«Ascolta, Ondine. Non credo che sia il...»
La ragazza lo interruppe posandogli un dito sulle labbra. «Ti ho salvato la vita, consigliere. Ho qualche diritto su di te.»
Dopo aver mangiato ciò che Ondine aveva portato nel cestino, si misero in cerca di un posto dove dormire. La ragazza cedette a Sennar il suo mantello e lo aiutò a coprire il più possibile il viso e i capelli, quindi si avviarono verso una locanda.
L’uomo che li accolse fece loro mille domande e trattò Ondine con scortesia, ma lei non sembrò farci caso.
«Abbiamo solo una stanza libera» disse infine il locandiere.
Ondine non si scompose. «Va bene, la prendiamo.»
A Sennar l’idea di passare la notte con Ondine risvegliò pensieri poco consoni alla situazione.

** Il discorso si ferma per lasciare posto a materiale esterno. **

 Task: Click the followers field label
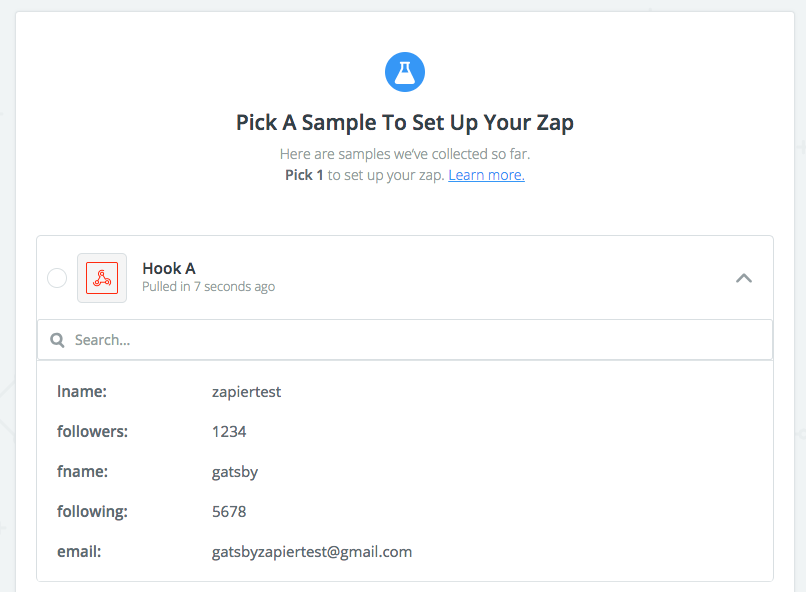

Si rimproverò tra sé.
Quando varcarono la soglia, però, a Sennar prese un colpo: nella stanza troneggiava un unico grande letto. «Non ti preoccupare» balbettò. «Io starò per terra.»

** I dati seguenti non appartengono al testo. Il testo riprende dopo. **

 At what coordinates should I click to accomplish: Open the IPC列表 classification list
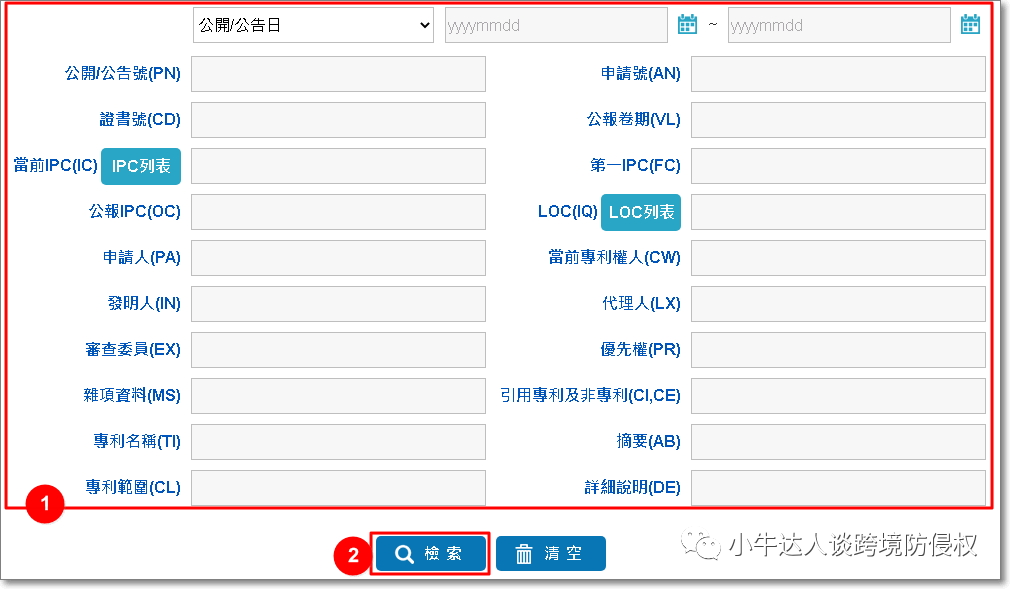click(140, 166)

La ragazza lo guardò di sottecchi. «Sì, certo. Come vuoi.»
13
Salvataggio.
Si mossero con il buio. A Nihal non parve una scelta saggia. Certo, così erano protetti dall’oscurità, però la notte è un’arma a doppio taglio. Non ti possono vedere, ma neppure tu puoi distinguere con chiarezza il nemico. Tutti gli attacchi che Nihal aveva subito erano avvenuti di notte.
«Non era meglio aspettare l’alba?» chiese alla schiena del vecchio che, davanti a lei, sgusciava rapida tra cespugli e alberi.
«No, è meglio così» sussurrò lui.
I suoi piedi nudi non facevano rumore sull’erba. Si sentiva solo, di tanto in tanto, il tintinnare lento e inquietante delle catene. Sembrava che quel bosco gli appartenesse. Per muoversi con tanta sicurezza doveva conoscerne ogni palmo.
Nihal invece procedeva a fatica. I suoi occhi erano allenati all’oscurità, ma la macchia era fitta e quell’intrico di piante metteva a dura prova la sua agilità.
Non impiegarono molto a raggiungere il luogo che cercavano. Sbucarono dal folto e davanti a loro, in lontananza, apparve un alto costone di roccia punteggiato qua e là dai ricami dell’edera. La base della parete sprofondava fra cespugli e alberelli. Sembrava completamente liscia.
Sulle prime Nihal non vide nulla. «Allora?»
«Là.» Il dito rinsecchito del vecchio indicò un punto.
Alla luce della luna si intravedeva una minuscola apertura dietro uno dei tanti arbusti. Il covo dei briganti. Neppure un occhio attento sarebbe riuscito a distinguerne l’ingresso.
«Non sembra, ma la caverna è molto grande, due ambienti spaziosi collegati tra loro» bisbigliò il vecchio. «Nascosta tra le frasche c’è una sentinella. Di notte fanno turni di due ore, di giorno invece l’entrata è quasi sempre sguarnita.»
Nihal fu stupita dalla quantità di informazioni di cui disponeva il vecchio.
Doveva conoscere bene i briganti. Quell’uomo era davvero un mistero.
«Quanti sono?» chiese la ragazza.
«Erano in dieci, ma due sono morti; un altro è ferito e non esce mai.»
Restarono in silenzio per qualche minuto, poi il vecchio contemplò il cielo e si alzò. Sembrava aver fretta di andarsene. «Questo è tutto» disse. «Non c’è altro che possa fare per te.»
Anche Nihal si alzò. «Grazie. Per avermi salvata e per i tuoi consigli. Spero di potermi sdebitare, un giorno.»
Il vecchio scrollò le spalle. «Chissà. Forse quando le nostre strade si incroceranno di nuovo. Fino allora, buona fortuna.» Un attimo dopo era scomparso tra i cespugli.
Nihal osservò l’apertura del covo, la mano stretta sull’elsa della spada. I giorni di attesa nella caverna l’avevano sfibrata. Era preoccupata per Laio e si ripeteva che doveva agire il più presto possibile, ma la superiorità numerica dei briganti la frenava.
La lama nera stridette mentre usciva piano dal fodero. Il rumore incrinò la quiete della notte e Nihal si bloccò. Nessun movimento, né nelle sue vicinanze né dinanzi alla caverna. Ma lì c’era qualcuno in attesa, la ragazza lo sentiva: un uomo all’erta e pronto a combattere. Restò immobile per qualche istante, la spada ancora a metà nel fodero.
Nihal si strofinò il viso con le mani. Detestava l’attesa e più ancora la tattica.